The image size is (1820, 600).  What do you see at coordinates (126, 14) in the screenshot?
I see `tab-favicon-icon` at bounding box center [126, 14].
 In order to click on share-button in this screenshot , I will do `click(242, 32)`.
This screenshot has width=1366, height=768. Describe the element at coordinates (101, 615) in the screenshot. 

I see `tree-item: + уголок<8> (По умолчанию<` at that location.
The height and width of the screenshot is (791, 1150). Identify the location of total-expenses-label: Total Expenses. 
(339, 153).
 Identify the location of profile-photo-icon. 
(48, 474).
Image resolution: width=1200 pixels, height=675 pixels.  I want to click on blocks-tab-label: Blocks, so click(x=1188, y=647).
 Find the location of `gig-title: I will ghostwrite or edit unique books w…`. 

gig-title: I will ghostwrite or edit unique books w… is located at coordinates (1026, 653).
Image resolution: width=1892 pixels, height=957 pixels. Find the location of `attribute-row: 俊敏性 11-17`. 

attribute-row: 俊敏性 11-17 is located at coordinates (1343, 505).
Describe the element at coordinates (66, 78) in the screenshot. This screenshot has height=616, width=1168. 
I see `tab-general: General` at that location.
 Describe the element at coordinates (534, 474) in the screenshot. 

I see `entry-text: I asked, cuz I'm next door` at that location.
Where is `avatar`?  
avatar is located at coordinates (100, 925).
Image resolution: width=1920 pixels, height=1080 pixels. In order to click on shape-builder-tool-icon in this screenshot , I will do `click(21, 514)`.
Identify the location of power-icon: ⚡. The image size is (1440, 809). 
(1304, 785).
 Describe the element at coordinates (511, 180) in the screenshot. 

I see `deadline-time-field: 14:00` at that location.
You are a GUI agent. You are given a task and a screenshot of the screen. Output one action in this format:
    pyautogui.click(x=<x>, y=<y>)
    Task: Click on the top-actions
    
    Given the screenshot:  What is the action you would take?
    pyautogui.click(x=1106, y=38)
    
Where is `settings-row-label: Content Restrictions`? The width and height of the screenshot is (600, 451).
*-*-*
**Exercise:**
Reproduce all of the data above word for word, keeping every line as it is.

**Response box:**
The image size is (1820, 600).  What do you see at coordinates (126, 14) in the screenshot?
I see `tab-favicon-icon` at bounding box center [126, 14].
 In order to click on share-button in this screenshot , I will do `click(242, 32)`.
This screenshot has width=1366, height=768. Describe the element at coordinates (101, 615) in the screenshot. 

I see `tree-item: + уголок<8> (По умолчанию<` at that location.
The height and width of the screenshot is (791, 1150). Identify the location of total-expenses-label: Total Expenses. 
(339, 153).
 Identify the location of profile-photo-icon. 
(48, 474).
Image resolution: width=1200 pixels, height=675 pixels.  I want to click on blocks-tab-label: Blocks, so click(x=1188, y=647).
 Find the location of `gig-title: I will ghostwrite or edit unique books w…`. 

gig-title: I will ghostwrite or edit unique books w… is located at coordinates (1026, 653).
Image resolution: width=1892 pixels, height=957 pixels. Find the location of `attribute-row: 俊敏性 11-17`. 

attribute-row: 俊敏性 11-17 is located at coordinates (1343, 505).
Describe the element at coordinates (66, 78) in the screenshot. This screenshot has height=616, width=1168. 
I see `tab-general: General` at that location.
 Describe the element at coordinates (534, 474) in the screenshot. 

I see `entry-text: I asked, cuz I'm next door` at that location.
Where is `avatar`?  
avatar is located at coordinates (100, 925).
Image resolution: width=1920 pixels, height=1080 pixels. In order to click on shape-builder-tool-icon in this screenshot , I will do `click(21, 514)`.
Identify the location of power-icon: ⚡. The image size is (1440, 809). 
(1304, 785).
 Describe the element at coordinates (511, 180) in the screenshot. 

I see `deadline-time-field: 14:00` at that location.
You are a GUI agent. You are given a task and a screenshot of the screen. Output one action in this format:
    pyautogui.click(x=<x>, y=<y>)
    Task: Click on the top-actions
    
    Given the screenshot:  What is the action you would take?
    pyautogui.click(x=1106, y=38)
    
Where is `settings-row-label: Content Restrictions`? The width and height of the screenshot is (600, 451).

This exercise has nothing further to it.